Ampeln und Verkehrsschilder werden gewartet

Im Auftrag der Stadt wartet die WBO zudem weiterhin die 250 Ampelanlagen, repariert kaputte Schaltkreise, tauscht defekte Straßenschilder unter den insgesamt 4000 Verkehrszeichen und Wegweisern im Stadtgebiet aus. „Auch jetzt werden Schilder umgefahren oder Ampeln fallen aus – dann sind unsere Kollegen umgehend unterwegs“, erklärt Martin Schulze, Betriebsleiter Kanäle und Straßen bei der WBO. Die 32 Pumpwerke in der Stadt für die Abwasserbeseitigung werden wie sonst auch 24 Stunden überwacht – und gegebenenfalls repariert.

Arbeitsteams der WBO verkleinert

Um die Ansteckungsgefahr in der WBO-Belegschaft zu reduzieren, sind die einzelnen Arbeitsgruppen auf die mindestens notwendige Zahl an Mitarbeitern verkleinert worden. Darüber hinaus starten die WBO-Mitarbeiter ihre Arbeit am zentralen Betriebshof zu versetzten Zeiten und von unterschiedlichen Standorten, um größere Menschenansammlungen zu vermeiden.

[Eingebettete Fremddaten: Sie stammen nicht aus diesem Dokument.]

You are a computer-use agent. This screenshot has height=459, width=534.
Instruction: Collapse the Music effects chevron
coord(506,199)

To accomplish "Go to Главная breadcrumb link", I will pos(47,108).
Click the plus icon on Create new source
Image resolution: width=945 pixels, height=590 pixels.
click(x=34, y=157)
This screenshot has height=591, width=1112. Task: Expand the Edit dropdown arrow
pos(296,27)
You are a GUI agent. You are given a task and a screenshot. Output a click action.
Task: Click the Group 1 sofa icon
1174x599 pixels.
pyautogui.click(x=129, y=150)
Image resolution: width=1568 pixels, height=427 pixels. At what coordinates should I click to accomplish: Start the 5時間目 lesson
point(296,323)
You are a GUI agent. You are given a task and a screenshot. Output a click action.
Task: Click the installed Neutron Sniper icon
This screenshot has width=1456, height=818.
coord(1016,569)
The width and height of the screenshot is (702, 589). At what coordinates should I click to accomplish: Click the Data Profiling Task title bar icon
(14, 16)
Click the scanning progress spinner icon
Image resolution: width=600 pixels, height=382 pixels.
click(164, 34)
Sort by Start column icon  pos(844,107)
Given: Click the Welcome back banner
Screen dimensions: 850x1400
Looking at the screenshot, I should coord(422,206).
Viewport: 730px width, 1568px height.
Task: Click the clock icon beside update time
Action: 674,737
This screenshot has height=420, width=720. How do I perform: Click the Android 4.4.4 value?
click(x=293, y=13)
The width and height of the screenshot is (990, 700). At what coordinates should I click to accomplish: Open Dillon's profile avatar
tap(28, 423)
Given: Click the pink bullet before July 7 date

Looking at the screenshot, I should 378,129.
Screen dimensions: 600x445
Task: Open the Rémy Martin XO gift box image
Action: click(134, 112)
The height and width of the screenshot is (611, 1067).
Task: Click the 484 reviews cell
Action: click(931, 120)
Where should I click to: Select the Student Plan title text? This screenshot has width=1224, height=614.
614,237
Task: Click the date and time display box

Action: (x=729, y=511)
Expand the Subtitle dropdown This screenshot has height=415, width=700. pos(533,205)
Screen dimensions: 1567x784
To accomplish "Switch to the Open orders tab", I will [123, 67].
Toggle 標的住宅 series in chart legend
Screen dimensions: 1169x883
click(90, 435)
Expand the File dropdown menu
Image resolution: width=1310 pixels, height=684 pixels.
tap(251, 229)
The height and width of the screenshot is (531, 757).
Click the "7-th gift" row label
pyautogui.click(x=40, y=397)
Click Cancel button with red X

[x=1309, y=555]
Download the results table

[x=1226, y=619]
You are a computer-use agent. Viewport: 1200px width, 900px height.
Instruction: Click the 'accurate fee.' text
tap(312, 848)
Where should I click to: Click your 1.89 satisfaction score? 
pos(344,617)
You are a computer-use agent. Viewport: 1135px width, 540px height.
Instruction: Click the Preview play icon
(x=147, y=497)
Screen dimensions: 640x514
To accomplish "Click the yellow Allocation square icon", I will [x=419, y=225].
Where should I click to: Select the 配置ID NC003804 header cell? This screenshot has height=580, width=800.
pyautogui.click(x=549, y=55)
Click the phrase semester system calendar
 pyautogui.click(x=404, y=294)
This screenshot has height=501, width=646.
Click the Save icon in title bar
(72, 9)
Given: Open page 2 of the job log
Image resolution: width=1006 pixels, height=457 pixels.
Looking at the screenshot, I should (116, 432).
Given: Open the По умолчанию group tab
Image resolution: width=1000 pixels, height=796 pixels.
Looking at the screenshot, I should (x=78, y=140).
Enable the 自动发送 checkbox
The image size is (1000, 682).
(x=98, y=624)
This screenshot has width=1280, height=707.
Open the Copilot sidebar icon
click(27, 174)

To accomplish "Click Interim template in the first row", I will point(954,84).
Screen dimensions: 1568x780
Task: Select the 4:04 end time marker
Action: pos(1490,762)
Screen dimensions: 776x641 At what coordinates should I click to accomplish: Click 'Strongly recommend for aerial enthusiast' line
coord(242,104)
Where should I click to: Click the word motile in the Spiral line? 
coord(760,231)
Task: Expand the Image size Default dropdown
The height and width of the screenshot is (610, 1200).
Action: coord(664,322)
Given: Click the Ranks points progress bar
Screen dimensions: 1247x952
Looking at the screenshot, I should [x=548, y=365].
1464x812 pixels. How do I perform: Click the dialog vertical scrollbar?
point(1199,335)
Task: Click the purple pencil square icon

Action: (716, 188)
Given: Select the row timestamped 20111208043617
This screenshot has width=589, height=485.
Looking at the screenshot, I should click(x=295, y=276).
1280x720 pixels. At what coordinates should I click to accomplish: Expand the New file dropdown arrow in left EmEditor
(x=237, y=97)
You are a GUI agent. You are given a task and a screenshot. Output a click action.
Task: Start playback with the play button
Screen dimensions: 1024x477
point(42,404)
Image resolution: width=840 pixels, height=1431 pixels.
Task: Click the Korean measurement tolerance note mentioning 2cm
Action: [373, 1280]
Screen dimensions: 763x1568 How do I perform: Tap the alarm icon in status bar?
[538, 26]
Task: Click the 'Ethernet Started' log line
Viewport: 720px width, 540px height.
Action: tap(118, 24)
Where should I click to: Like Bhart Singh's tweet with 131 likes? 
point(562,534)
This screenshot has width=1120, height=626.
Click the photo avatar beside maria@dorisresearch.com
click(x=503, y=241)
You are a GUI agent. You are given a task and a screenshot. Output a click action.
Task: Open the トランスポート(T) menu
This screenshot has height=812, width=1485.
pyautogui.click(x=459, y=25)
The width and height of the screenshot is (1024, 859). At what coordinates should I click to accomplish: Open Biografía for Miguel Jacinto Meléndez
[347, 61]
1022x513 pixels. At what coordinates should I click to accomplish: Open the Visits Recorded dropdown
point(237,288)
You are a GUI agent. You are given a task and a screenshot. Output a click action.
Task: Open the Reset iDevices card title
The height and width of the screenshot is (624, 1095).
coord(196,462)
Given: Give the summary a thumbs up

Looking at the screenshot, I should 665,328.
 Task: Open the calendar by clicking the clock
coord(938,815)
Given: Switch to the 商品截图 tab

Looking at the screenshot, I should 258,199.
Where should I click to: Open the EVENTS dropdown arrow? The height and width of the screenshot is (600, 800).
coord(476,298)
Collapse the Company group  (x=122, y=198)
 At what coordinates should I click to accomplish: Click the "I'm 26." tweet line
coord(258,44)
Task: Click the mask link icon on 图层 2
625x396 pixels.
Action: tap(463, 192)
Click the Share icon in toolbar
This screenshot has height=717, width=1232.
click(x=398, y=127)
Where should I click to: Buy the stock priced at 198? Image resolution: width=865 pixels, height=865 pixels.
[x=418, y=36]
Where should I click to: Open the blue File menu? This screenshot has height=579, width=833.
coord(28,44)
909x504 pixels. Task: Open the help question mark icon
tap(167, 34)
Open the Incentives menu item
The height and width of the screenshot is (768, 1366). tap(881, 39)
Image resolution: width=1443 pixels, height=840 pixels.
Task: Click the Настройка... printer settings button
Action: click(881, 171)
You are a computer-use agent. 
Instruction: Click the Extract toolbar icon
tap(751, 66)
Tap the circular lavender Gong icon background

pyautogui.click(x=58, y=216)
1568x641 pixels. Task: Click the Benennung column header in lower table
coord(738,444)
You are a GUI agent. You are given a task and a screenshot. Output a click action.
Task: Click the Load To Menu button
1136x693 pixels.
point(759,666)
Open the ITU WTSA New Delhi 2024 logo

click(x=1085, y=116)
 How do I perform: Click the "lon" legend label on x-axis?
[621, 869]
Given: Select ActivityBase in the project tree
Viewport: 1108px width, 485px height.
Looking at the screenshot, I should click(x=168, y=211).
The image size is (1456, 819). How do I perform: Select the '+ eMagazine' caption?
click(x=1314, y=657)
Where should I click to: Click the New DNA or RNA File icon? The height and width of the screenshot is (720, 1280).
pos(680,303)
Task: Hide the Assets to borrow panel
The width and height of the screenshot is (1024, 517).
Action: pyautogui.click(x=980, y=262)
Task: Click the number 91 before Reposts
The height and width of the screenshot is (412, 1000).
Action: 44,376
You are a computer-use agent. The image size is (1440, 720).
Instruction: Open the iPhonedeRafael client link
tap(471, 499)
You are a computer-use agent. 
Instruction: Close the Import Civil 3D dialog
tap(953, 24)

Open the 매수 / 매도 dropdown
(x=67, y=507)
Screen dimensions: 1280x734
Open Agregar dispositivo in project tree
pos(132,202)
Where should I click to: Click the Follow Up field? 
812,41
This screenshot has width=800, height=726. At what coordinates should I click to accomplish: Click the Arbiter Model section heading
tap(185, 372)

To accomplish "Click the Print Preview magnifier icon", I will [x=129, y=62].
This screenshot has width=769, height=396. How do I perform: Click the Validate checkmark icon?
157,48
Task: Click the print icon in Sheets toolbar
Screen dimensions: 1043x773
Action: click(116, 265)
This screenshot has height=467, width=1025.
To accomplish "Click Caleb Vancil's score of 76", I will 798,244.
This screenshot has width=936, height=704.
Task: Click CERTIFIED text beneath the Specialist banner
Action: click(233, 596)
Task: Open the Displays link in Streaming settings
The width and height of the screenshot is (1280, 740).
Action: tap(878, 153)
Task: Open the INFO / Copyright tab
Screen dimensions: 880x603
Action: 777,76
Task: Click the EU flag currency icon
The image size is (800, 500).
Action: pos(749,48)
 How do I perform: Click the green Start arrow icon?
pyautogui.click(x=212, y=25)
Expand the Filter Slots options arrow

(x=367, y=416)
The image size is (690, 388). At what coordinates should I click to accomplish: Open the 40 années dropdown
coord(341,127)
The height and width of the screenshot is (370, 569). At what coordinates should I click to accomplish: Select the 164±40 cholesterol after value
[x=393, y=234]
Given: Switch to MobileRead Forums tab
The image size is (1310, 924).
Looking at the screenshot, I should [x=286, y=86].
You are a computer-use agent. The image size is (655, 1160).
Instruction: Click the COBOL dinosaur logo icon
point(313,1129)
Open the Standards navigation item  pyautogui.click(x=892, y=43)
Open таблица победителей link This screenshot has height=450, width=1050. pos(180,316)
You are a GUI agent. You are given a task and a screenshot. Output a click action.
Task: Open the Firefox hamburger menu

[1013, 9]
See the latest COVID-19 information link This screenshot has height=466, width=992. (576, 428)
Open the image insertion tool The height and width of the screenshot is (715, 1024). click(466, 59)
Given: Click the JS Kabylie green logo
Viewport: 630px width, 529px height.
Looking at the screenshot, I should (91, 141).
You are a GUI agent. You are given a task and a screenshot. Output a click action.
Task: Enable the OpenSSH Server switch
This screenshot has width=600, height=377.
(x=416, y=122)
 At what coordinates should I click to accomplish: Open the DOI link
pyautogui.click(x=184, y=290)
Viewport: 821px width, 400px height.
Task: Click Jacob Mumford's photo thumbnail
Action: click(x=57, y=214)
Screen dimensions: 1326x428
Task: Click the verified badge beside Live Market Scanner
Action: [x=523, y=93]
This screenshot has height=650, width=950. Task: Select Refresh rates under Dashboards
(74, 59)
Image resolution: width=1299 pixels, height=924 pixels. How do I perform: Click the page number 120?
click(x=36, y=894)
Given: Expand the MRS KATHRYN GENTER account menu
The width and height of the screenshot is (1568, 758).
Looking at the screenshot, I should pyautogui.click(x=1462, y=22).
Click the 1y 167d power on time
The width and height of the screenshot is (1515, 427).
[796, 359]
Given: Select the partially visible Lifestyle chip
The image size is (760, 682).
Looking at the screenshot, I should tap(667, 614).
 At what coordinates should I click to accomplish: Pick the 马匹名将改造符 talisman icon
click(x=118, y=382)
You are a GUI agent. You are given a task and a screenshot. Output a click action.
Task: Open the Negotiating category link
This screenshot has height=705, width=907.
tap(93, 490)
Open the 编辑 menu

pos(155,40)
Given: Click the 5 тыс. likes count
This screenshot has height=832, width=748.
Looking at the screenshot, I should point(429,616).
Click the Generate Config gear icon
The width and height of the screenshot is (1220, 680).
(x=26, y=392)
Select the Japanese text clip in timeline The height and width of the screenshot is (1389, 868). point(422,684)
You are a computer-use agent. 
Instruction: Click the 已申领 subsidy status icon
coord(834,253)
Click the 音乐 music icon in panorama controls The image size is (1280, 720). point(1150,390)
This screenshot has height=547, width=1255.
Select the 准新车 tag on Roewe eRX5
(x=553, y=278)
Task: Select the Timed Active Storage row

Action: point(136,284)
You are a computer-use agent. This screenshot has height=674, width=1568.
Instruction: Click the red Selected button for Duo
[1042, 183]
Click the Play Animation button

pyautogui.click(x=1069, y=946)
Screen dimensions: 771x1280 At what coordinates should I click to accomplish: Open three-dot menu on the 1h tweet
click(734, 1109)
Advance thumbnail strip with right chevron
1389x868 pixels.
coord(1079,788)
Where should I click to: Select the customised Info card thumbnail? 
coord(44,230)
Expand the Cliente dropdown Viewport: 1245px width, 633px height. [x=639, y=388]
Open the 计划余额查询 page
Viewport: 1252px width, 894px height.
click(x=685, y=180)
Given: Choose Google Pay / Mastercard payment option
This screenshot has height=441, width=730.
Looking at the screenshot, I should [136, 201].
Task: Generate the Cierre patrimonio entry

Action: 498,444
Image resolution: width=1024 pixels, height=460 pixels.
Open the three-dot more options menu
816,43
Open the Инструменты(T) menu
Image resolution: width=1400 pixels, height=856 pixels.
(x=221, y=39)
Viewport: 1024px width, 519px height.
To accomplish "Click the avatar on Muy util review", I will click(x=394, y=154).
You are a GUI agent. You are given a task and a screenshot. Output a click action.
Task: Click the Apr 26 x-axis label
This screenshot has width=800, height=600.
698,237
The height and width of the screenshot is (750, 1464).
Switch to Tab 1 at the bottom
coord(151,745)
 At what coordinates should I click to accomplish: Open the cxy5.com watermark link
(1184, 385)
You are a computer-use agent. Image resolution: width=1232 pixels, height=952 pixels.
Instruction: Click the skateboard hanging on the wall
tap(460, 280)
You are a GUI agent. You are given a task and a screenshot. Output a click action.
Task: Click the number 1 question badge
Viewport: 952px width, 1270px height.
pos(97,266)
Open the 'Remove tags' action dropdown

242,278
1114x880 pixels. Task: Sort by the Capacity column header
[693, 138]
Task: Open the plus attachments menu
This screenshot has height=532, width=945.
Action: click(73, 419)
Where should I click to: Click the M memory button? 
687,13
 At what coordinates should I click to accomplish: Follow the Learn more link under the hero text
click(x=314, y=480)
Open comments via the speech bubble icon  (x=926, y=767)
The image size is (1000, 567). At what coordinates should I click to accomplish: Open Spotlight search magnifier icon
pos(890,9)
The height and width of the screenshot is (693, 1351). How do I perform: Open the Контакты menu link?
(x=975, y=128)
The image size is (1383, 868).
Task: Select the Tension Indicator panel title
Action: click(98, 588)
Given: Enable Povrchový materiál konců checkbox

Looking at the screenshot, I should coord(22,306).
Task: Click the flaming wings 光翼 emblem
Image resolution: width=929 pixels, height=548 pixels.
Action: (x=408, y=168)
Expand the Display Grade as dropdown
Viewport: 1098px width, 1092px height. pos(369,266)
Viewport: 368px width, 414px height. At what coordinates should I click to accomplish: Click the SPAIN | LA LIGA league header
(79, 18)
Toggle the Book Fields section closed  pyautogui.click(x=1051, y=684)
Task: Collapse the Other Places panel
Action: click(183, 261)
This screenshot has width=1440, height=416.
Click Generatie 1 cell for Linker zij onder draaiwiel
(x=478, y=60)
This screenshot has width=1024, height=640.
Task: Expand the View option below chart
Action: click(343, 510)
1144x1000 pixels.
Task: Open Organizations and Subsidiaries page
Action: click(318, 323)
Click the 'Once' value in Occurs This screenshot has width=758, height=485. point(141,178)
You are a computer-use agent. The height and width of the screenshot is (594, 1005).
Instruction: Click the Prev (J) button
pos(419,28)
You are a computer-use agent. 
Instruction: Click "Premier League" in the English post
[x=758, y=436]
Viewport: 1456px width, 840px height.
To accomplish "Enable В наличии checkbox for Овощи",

„Allen ist bewusst, dass wir nur mit Distanz und Disziplin das Risiko einer Ansteckung minimieren können“, versichert WBO-Geschäftsführer Karsten Woidtke nach Darstellung in einer Pressemitteilung des Betriebs, der zur Hälfte der Stadt Oberhausen und zur anderen Hälfte dem privaten Entsorgungsunternehmen Remondis gehört.